» **WHAT IS ASKED**
Reproduce the listing below word for word, line by line, and leave out the pictures.

» **RAW DATA**
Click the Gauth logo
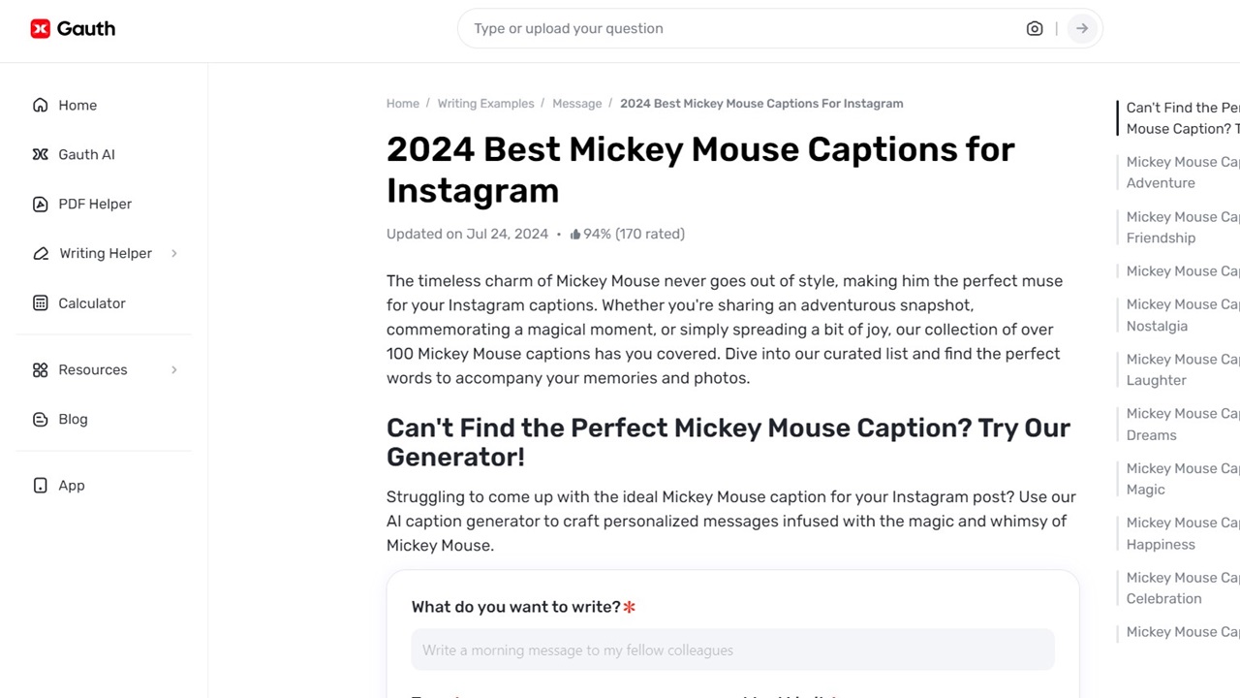1240x698 pixels. pos(72,28)
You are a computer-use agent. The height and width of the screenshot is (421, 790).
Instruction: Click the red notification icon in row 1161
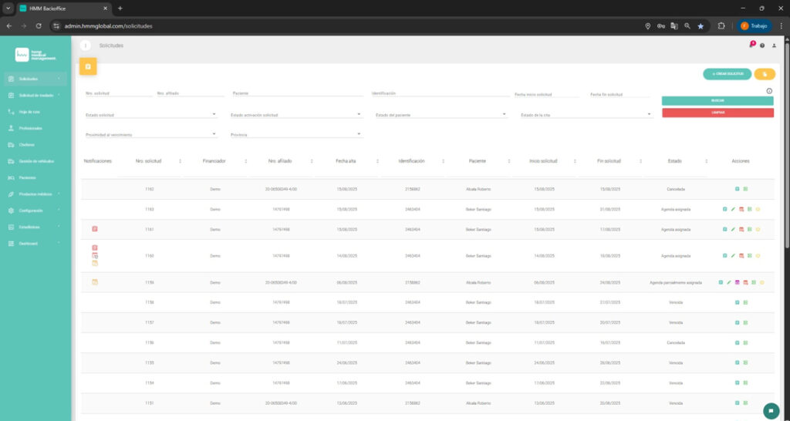pos(95,229)
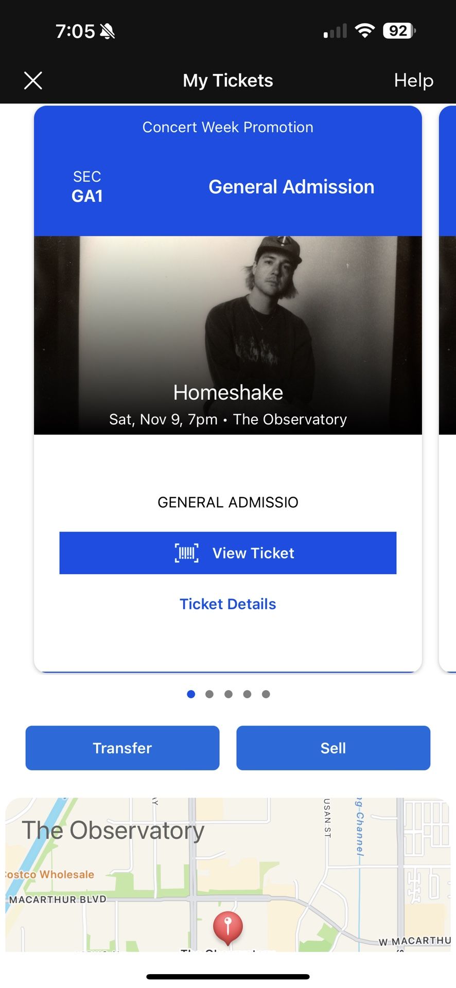456x988 pixels.
Task: Tap the battery indicator icon
Action: [399, 31]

» **EXERCISE RESULT**
Click the Gauth logo
1240x698 pixels. pos(72,28)
You are a computer-use agent. The height and width of the screenshot is (421, 790).
Instruction: Click the red notification icon in row 1161
pos(95,229)
456x988 pixels.
Task: Tap the battery indicator icon
Action: [399, 31]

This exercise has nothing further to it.